Regional offices of the World Health Organization (WHO) and Member States, in collaboration with the Global Influenza Surveillance and Response System (GISRS), collect and report data on influenza activity worldwide every two weeks.
National Influenza Centers (NICs) and other national influenza laboratories from 105 countries, territories or territories report data to FluNet.
The latest report, which was updated to 30 October 2022, has data classified by influenza transmission areas, i.e. countries/regions with similar transmission patterns of influenza.
In addition, it covers epidemiological and virological FluNet data for the period 17 October 2022 to 30 October 2022. During this time, WHO’s GISRS laboratories tested over 229,940 samples.
Influenza activity increased globally, and in particular the influenza A(H3N2) virus subtype became dominant. Of the 229,940 samples tested, 15,723 were positive for influenza viruses. The proportion of influenza A and influenza B viruses was 14,589 (92.8%) and 1134 (7.2%). While all characterized B viruses belonged to the B/Victoria lineage, 1424 (21.2%) and 5284 (78.8%) of 14,589 influenza A viruses were H1N1 and H3N2, respectively.
At the global level, while the rise in influenza activity continued in the Northern Hemisphere, it reached a plateau in the Southern Hemisphere. Based on this observation, the WHO recommended that Northern Hemisphere countries, including the United States and Canada, intensify their influenza vaccination campaigns to prevent hospitalizations and deaths. More importantly, doctors should screen or test people for influenza and treat them according to national guidelines.
Despite a large increase in COVID-19 activity in the WHO Americas region and a slight increase in the South-East Asia and Western Pacific regions, sentinel surveillance results showed that it remained below 10% after a long-term downward trend that began in the mid-20s. of the year 2022.

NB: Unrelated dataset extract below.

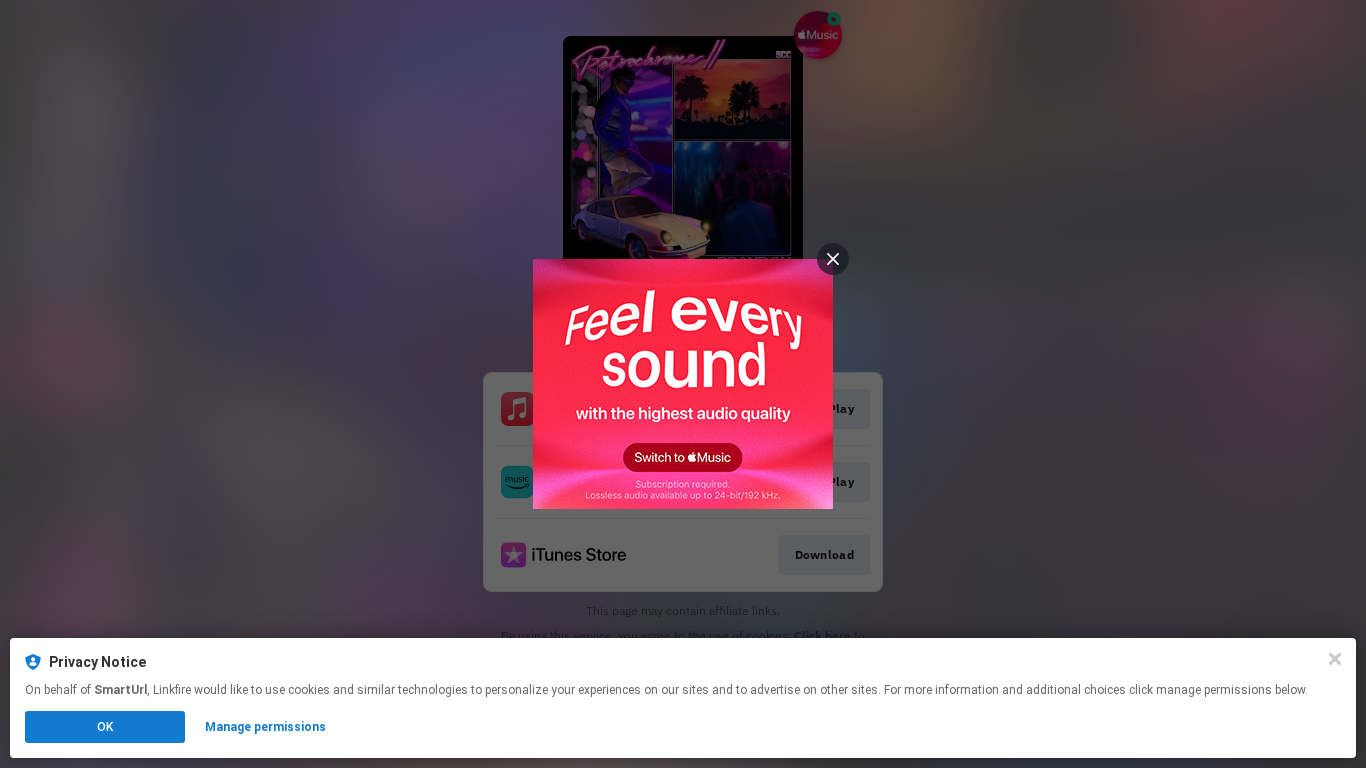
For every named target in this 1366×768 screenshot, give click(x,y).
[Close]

Thus, WHO called for increased integrated surveillance of influenza and severe acute respiratory syndrome coronavirus 2 (SARS-CoV-2) in Northern Hemisphere countries. They specifically focused on countries that have received multiplex influenza and SARS-CoV-2 reagent kits from GISRS. WHO even published revised interim guidance for these countries emphasizing the urgent need to report timely epidemiological and laboratory data to their regional and international fora.
Countries with a temperate zone (Northern Hemisphere)
In countries in the temperate zone of the northern hemisphere, such as the United States and Canada, influenza-like illness (ILI) and respiratory virus (RSV) activity increased above the seasonal average for this time of year, with influenza A(H3N2) viruses predominating. SARS-CoV-2 continues to be the leading cause of outbreak mortality in the United States.
Influenza A(H3N2) was predominant in European countries, with the highest ILI activity reported in Southwestern Europe (3.62% positivity). Portugal, followed by Germany and Spain, reported a growing trend in ILI activity. RSV activity was highest in France and steadily increased. Likewise, excess mortality in most age groups continued to rise in European countries. Central (eg, Kazakhstan) and West Asian countries, such as Saudi Arabia, reported high/elevated ILI activity, with influenza B strains predominating in Kazakhstan. On the contrary, in East Asia the activity of influenza A(H3N2) remained stable at intermediate levels.
Temperate countries (Southern Hemisphere)
Overall ILI activity appeared to decrease during this reporting period, except in South America, where ILI activity increased in several countries, such as Argentina, Chile, and Uruguay. In Chile and Uruguay, influenza A(H3N2) viruses were predominant, while influenza B and influenza A(H1N1) were predominant in Argentina. Across the Pacific Islands, including New Zealand, ILI activity remained low except in a few countries. Likewise, in Australia, ILI activity remained low, although testing detected influenza A(H1N1), influenza A(H3N2) and several B viruses.
The tropical countries of South America and Africa had low ILI activity during the period reported. In particular, RSV activity increased slightly in Brazil. In Puerto Rico and Guatemala, parts of the Caribbean and Central America, ILI activity was above average for this time of year and seasonal threshold.